Whatever governments and individuals do, the report indicated, the processes we have already set in motion mean Planet Earth will continue to warm all through this century.

But concerted action can yet limit the damage. It is essential, the report stressed, that governments worldwide follow through on pledges to achieve “net zero” human-caused carbon dioxide emissions by mid-century. Essential, but far from certain, given our performance to date and the lacking global political will to stave off calamity. And yet, a New York Times report noted on Monday, if the world “does little to reduce emissions, temperatures by 2100 could be 3 to 6 degrees Celsius (5.5 to 11 degrees Fahrenheit) above preindustrial levels. That would have catastrophic consequences.”

Birds fly over a man taking photos of the exposed riverbed of the Old Parana River, during a drought in Rosario, Argentina, July 29, 2021. (AP Photo/Victor Caivano, File)

We may feel that, as individuals, there is little we can do to impact the global battle for our future. In fact, we can make a difference — via everything from the type of cars we drive, to the frequency with which we fly, our resort to air-conditioning, our shopping habits, our diet… and our demands that our governments properly address the emergency.

From a narrow Middle Eastern and Israeli perspective, this is a drought-hit region where water shortages are worsening. And were it not for prime minister Ariel Sharon’s strategic focus on building desalination plants less than two decades ago, Israel right now would be facing an intolerable water situation, Yoav Yair, dean of the School of Sustainability at the Interdisciplinary Center Herzliya, said in an Army Radio interview on Tuesday.

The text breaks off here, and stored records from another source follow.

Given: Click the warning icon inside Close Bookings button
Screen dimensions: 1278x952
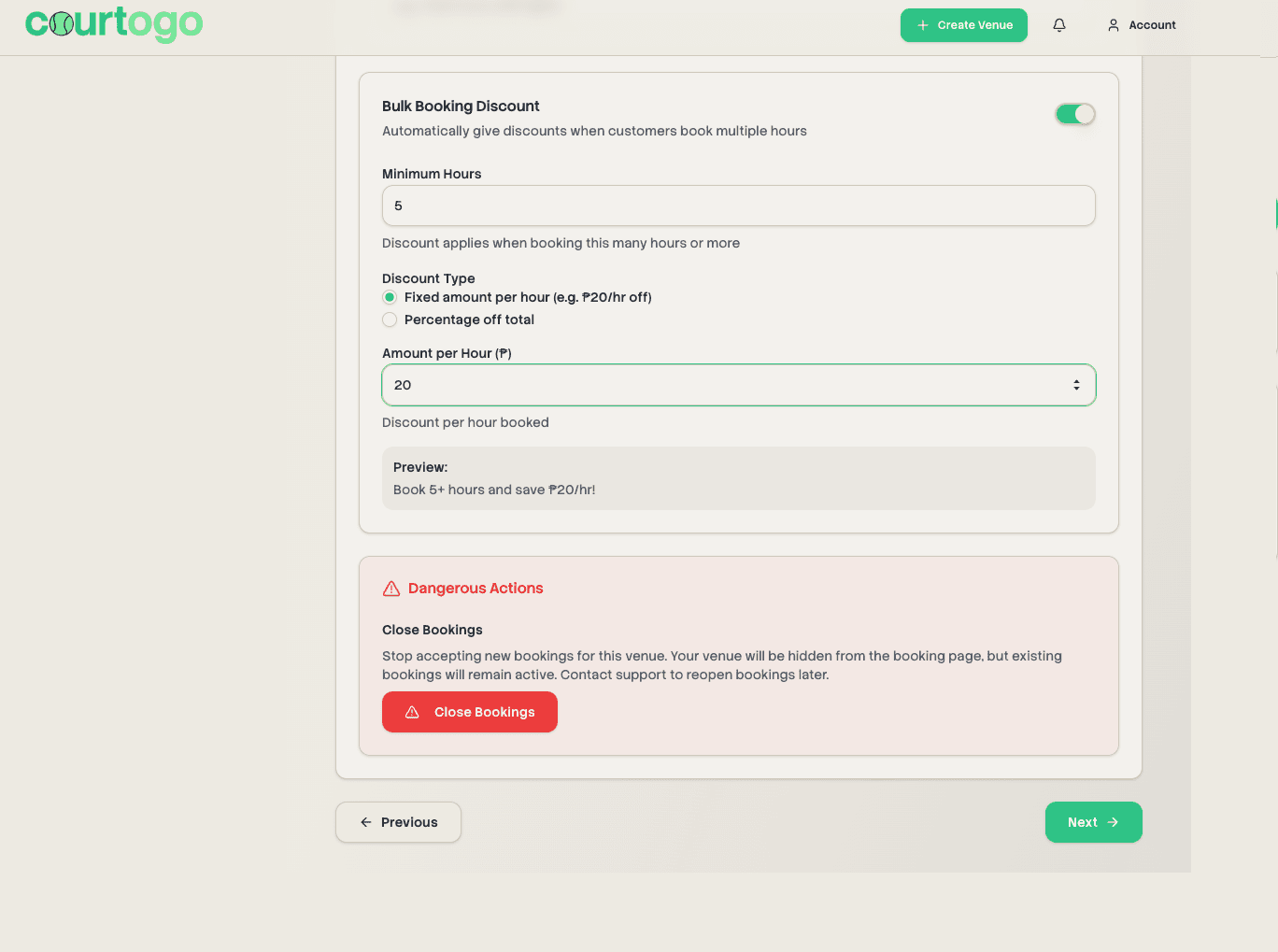Looking at the screenshot, I should (412, 712).
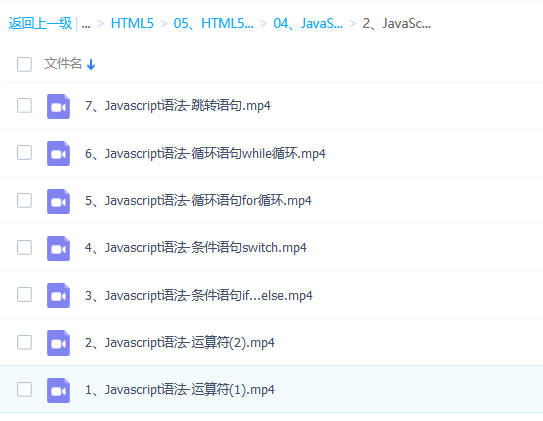Click video icon of 运算符(1) file
This screenshot has width=543, height=421.
(58, 390)
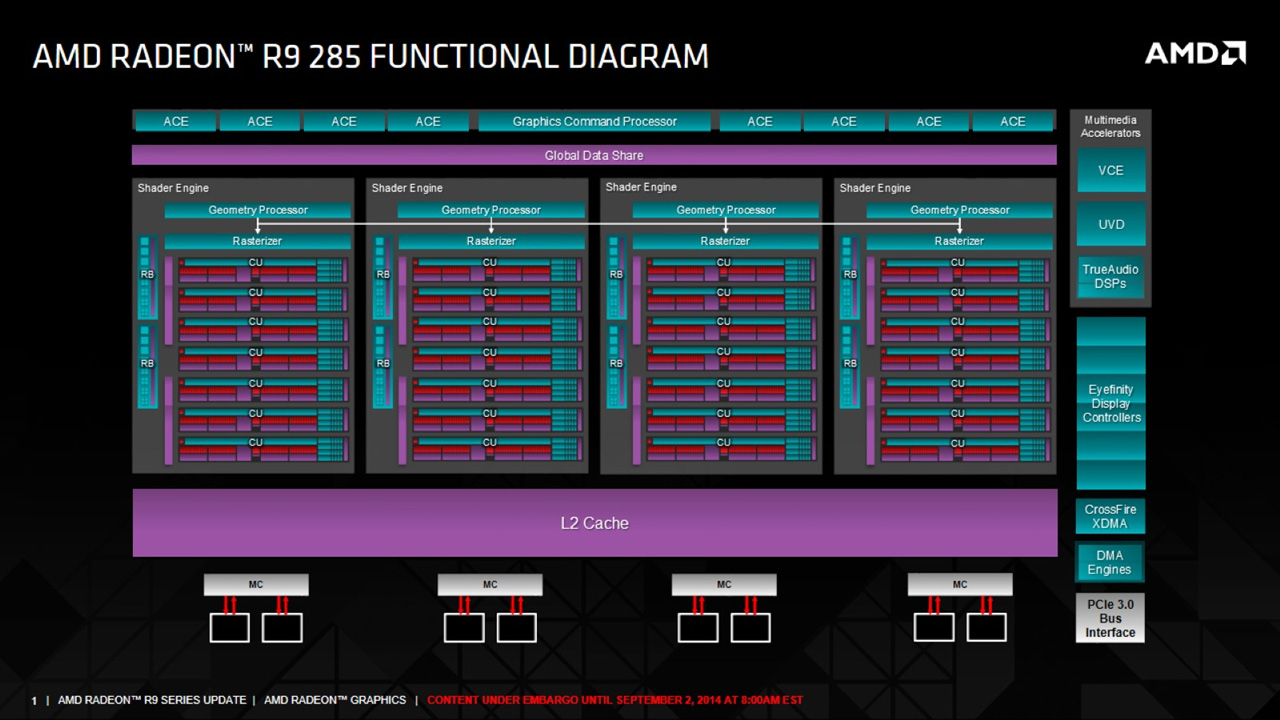Select the Rasterizer in the last Shader Engine
Screen dimensions: 1280x720
tap(959, 242)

We’d have no gardens and no green space, he noted starkly.

In this November 28, 2018 photo, clouds of smoke are pictured over Europe’s largest brown coal power plant in Belchatow, Poland. Polish energy officials blamed human error for a massive outage and a fire there in May, 2021. (AP Photo/Czarek Sokolowski, file)

That insight underlines the challenges and the opportunities. Israel has learned how to manage precious water resources — and to maximize crop production through drip irrigation — and similar ingenuity worldwide is vital to tackling the dangers of our warming planet. But we all also need to urgently change those of our habits that are exacerbating the crisis, and to demand that our governments take the strategic measures that can offer subsequent generations a realistic prospect of, put simply, life. (Prof. Yair specified the most urgent steps the Israeli government should take here, with a first, firm, focus on urgently replacing fossil fuels with renewable energy sources.)

With all due respect to the world’s greatest soccer star, the fate of Afghanistan, New York’s governorship, and even this pernicious pandemic, the imperative to save our warming planet is the story that matters most — right now and for decades to come.